About a month ago some other bills had fallen due, and had been duly honoured. They had been given to a London wine merchant, who would certainly not have scrupled to take any strong measure for getting his money. And even the name of Jack Price was no talisman to charm away this grasping tradesman's determination to be paid for goods delivered; the wine merchant in question doing a large City business, and feeling no anxiety as to the opinion entertained by the Honourable Mr. Price's fashionable connection about himself or his wares. Under the pressure of this disagreeable conviction, the money had been found to honour the bills held by the wine merchant.

For the discharge of the liabilities represented by the bills now in Maxfield's hands, Algernon had reckoned on Castalia's extracting some money from her uncle. Algernon did not abandon the hope that she might yet succeed in doing so. Castalia must be urged to make new and stronger representations of their necessities to Lord Seely. But it could not be denied that my lord's last letter had been a very heavy blow; and that, moreover, a number of slight embarrassments, which Algernon had hitherto looked on as mere gossamer threads, to be broken when he pleased, had recently exhibited a disconcerting toughness and power of constraining his actions and destroying his comfort.

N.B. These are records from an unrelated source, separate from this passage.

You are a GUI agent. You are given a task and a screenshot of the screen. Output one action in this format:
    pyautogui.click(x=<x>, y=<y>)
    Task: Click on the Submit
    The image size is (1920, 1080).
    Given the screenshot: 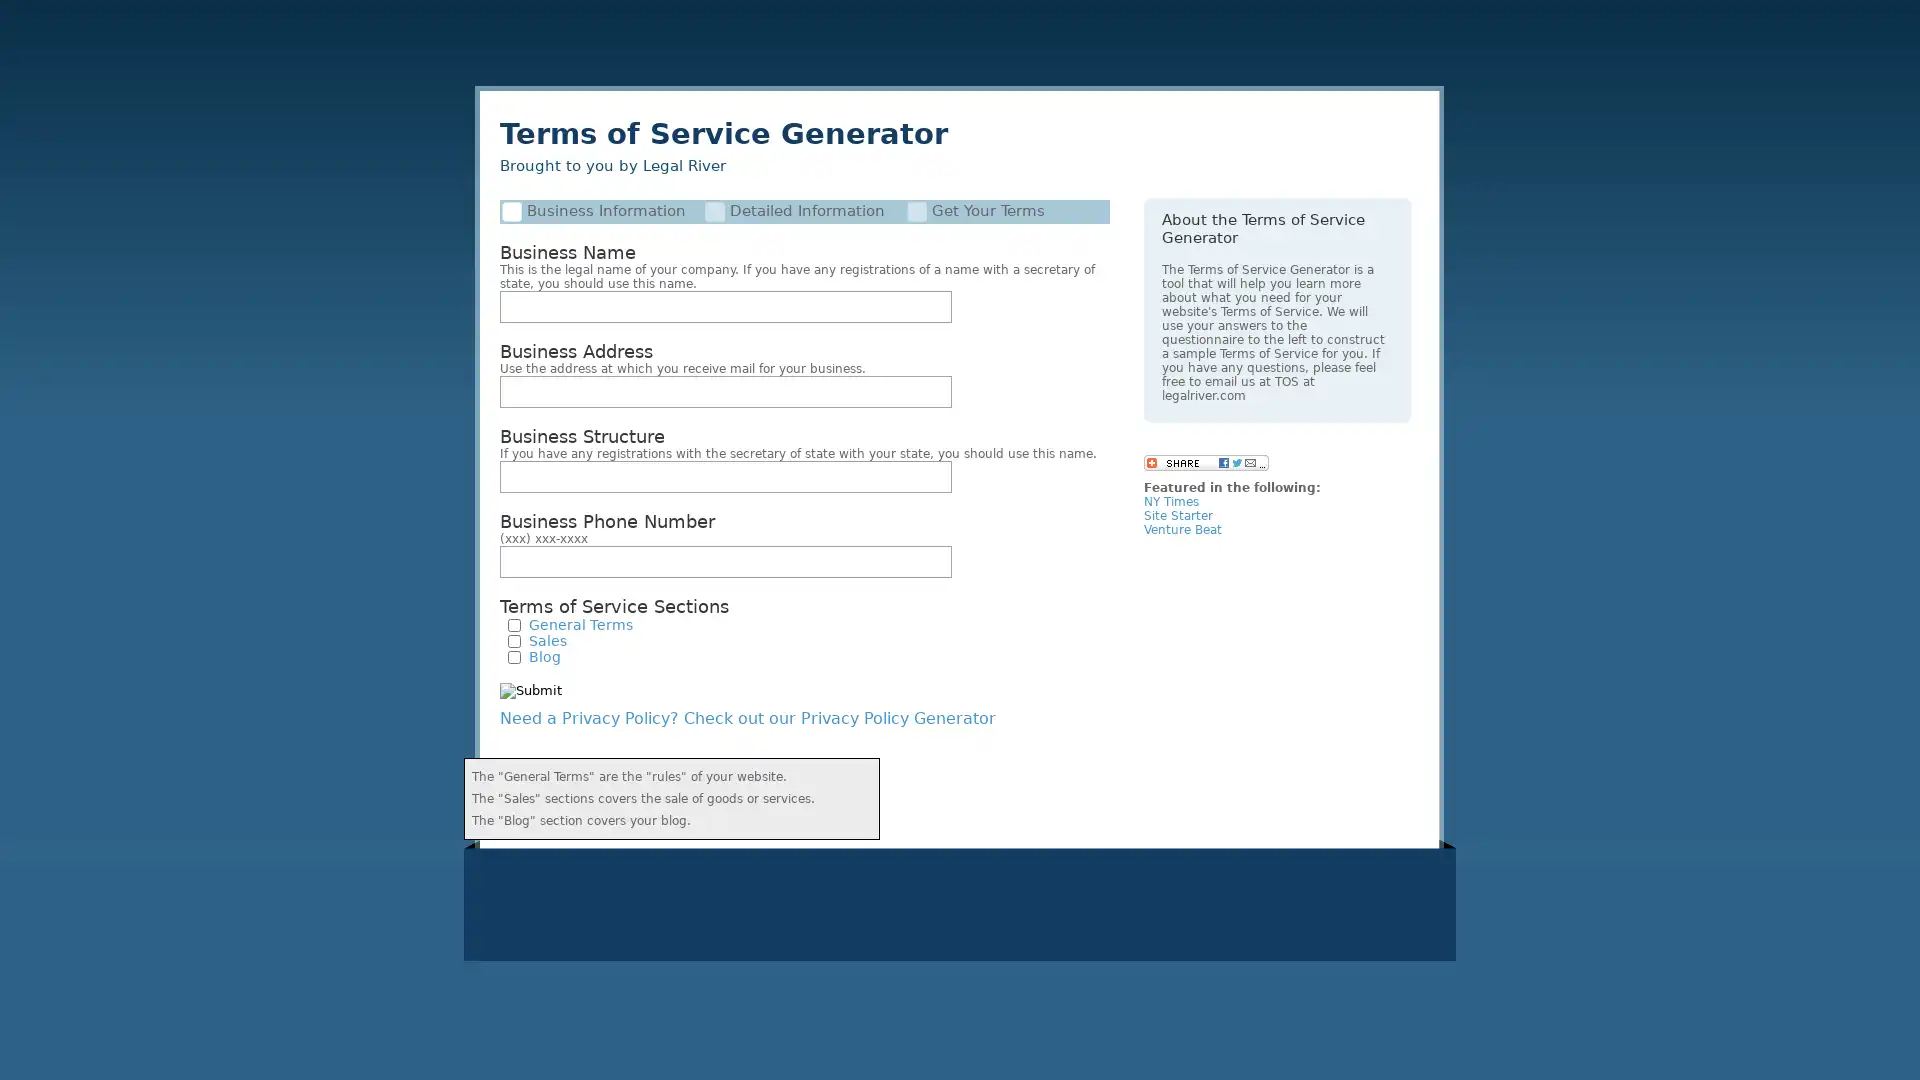 What is the action you would take?
    pyautogui.click(x=531, y=689)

The thought not infrequently occurred to him that, if he were alone in the world, unhampered by a wife who had no flexibility of character, and who had recently displayed a stubborn kind of obtuseness, showing itself in such remarks as that if they had not money to pay for luxuries, they must do without luxuries, and that if they were poor, it would be better to seem poor, and the like dull commonplaces, which were peculiarly distasteful to Algernon's vivacious intelligence—if, he thought, he had no wife, or a different wife, things would undoubtedly go better with him. He was too quick not to perceive that his marriage, far from improving his social position, had been eminently unpopular amongst his friends and acquaintances. To be sure he had never intended to return to Whitford after allying himself with the family of Lord Seely. He had meant to shake the dust of the sleepy little town from his feet for ever. He reckoned up the advantages he had expected to gain by marrying Castalia, and set the real result against each one in his mind.

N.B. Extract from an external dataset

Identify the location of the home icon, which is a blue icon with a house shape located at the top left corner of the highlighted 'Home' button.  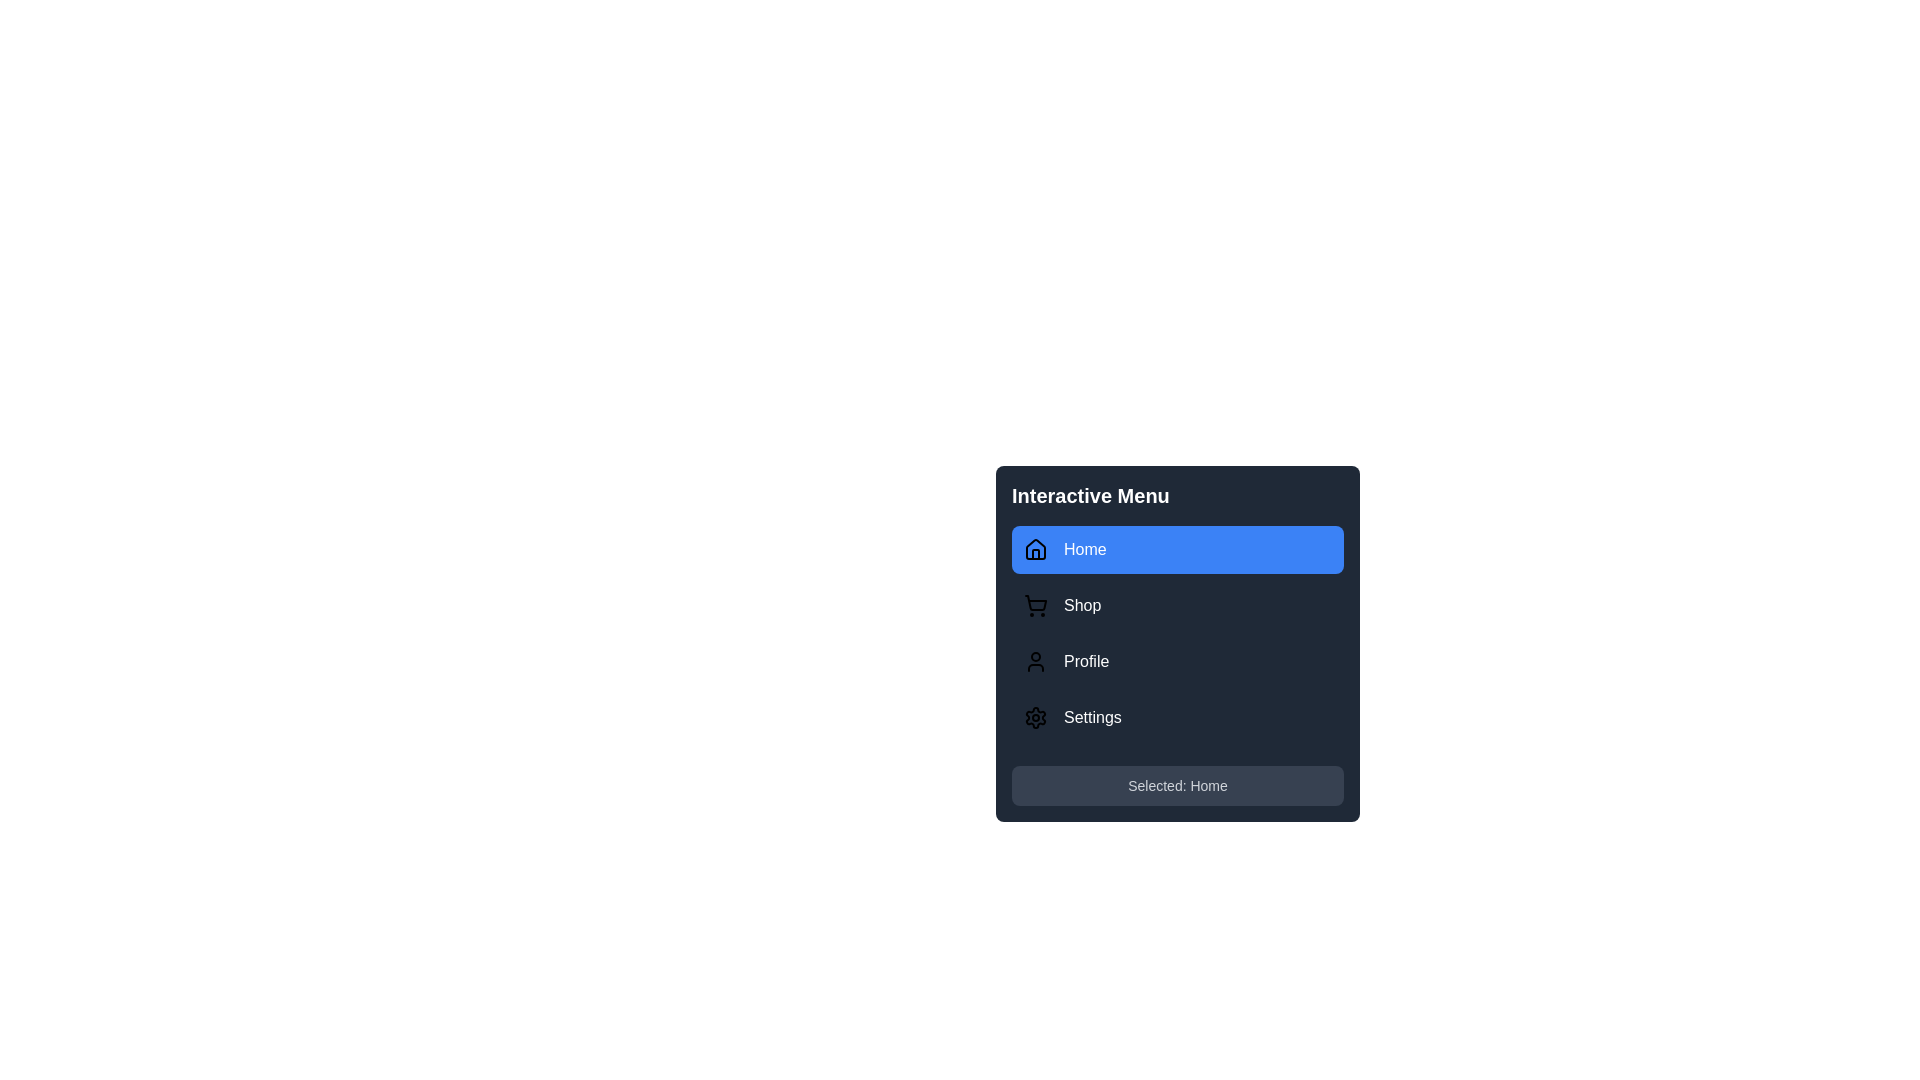
(1036, 550).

He had expected to get into the diplomatic service. He was a provincial postmaster!

He had expected to live in some splendid metropolis. He found himself in the obscure town which, of all others, he wished to avoid!

He had expected to be courted and caressed by wealthy, noble, and distinguished persons. He was looked coldly or shyly upon by even the insignificant middle-class society of a county town!

All this seemed peculiarly hard and unjust, because Algernon had always intended to bear his honours gracefully, without stiffness or arrogance. He would cut nobody; he would turn the cold shoulder to nobody. He had pictured himself sometimes making a meteoric reappearance in Whitford some day; flashing with brief brilliancy across the horizon of that remote neighbourhood, affably shaking hands with old acquaintance, occupying the best rooms in the "Blue Bell," and scattering largesse among the servants, rattling through the streets side by side with some county magnate, whose companionship should by no means chill his recognition of such local stars of the second or third magnitude as the Pawkinses of Pudcombe Hall. He was inclined by taste and temperament to be thoroughly "bon prince."

Such fancies may seem childish, but it was a fact that Algernon had indulged in them. With all his tact, he had a considerable strain of his mother's Ancramism in his blood. And the contrast between those former day-dreams and the present reality was so terrible, so mortifying, so ridiculous (direst and most soul-chilling word of all to Algernon!) that he was unable to face it. Some way out must be found. It was impossible, on any tenable theory of society, that he should be permanently consigned to oblivion and the daily round of inglorious duties.